15. CARRIER’S LIBERTIES IN THE EVENT OF BLOCKADE, DELAY, ETC.
In case of war, hostilities, strike, port congestion, lock-outs, stoppages, civil commotions, quarantine, ice, storm or any other cause whatsoever beyond the Carrier’s control (whether any of the foregoing are actual or threatened and whether or not existing or anticipated at the commencement of the voyage), which matters or any of them, in the judgment of the master or Carrier (either of whose decision shall be absolute and binding on all parties), may result in damage to or loss of the vessel, or give rise to risk of capture, seizure or detention of vessel or cargo, or are likely to prejudice the interest of the vessel including her future engagements and/or her cargo, whether by delay or otherwise howsoever, or make it unsafe or imprudent for any reason to proceed on or continue the voyage or carriage by land, or to enter or discharge at the port of or place of discharge or transshipment, or give rise to any delay or difficulty in reaching or leaving the port or place of discharge or transshipment or the place of delivery, the Carrier shall have the following liberties, any warranty or rule of law notwithstanding:
a. To proceed to such convenient port, as the Carrier shall, in its absolute discretion, select and discharge the Goods.
b. To carry the Goods back to the country of shipment and discharge them there.
c. To retain the Goods on board the vessel and/or return them to the original port of discharge in the same or substituted vessel and there discharge the Goods at the sole risk and expertise of the shipper/consignee and/or owner of the Goods.

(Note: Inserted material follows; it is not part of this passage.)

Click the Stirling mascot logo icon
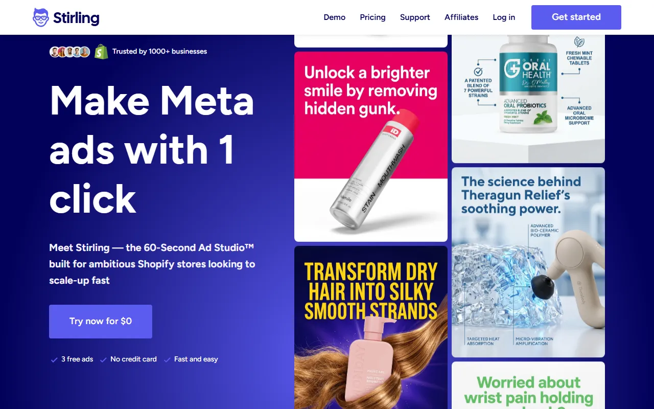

d. To abandon the carriage of the Goods by land at such convenient place as the Carrier shall, in his absolute discretion, select and discharge the Goods from the Container. When the Goods have been abandoned or discharged from the vessel or Container as herein provided, they shall thereafter be at the sole risk and expense of the Merchant, and such discharge shall constitute a full performance of all the Carrier’s obligations hereunder. The Carrier, master or agents shall give immediate notice of such discharge to the Merchant of the Goods so far as he is known.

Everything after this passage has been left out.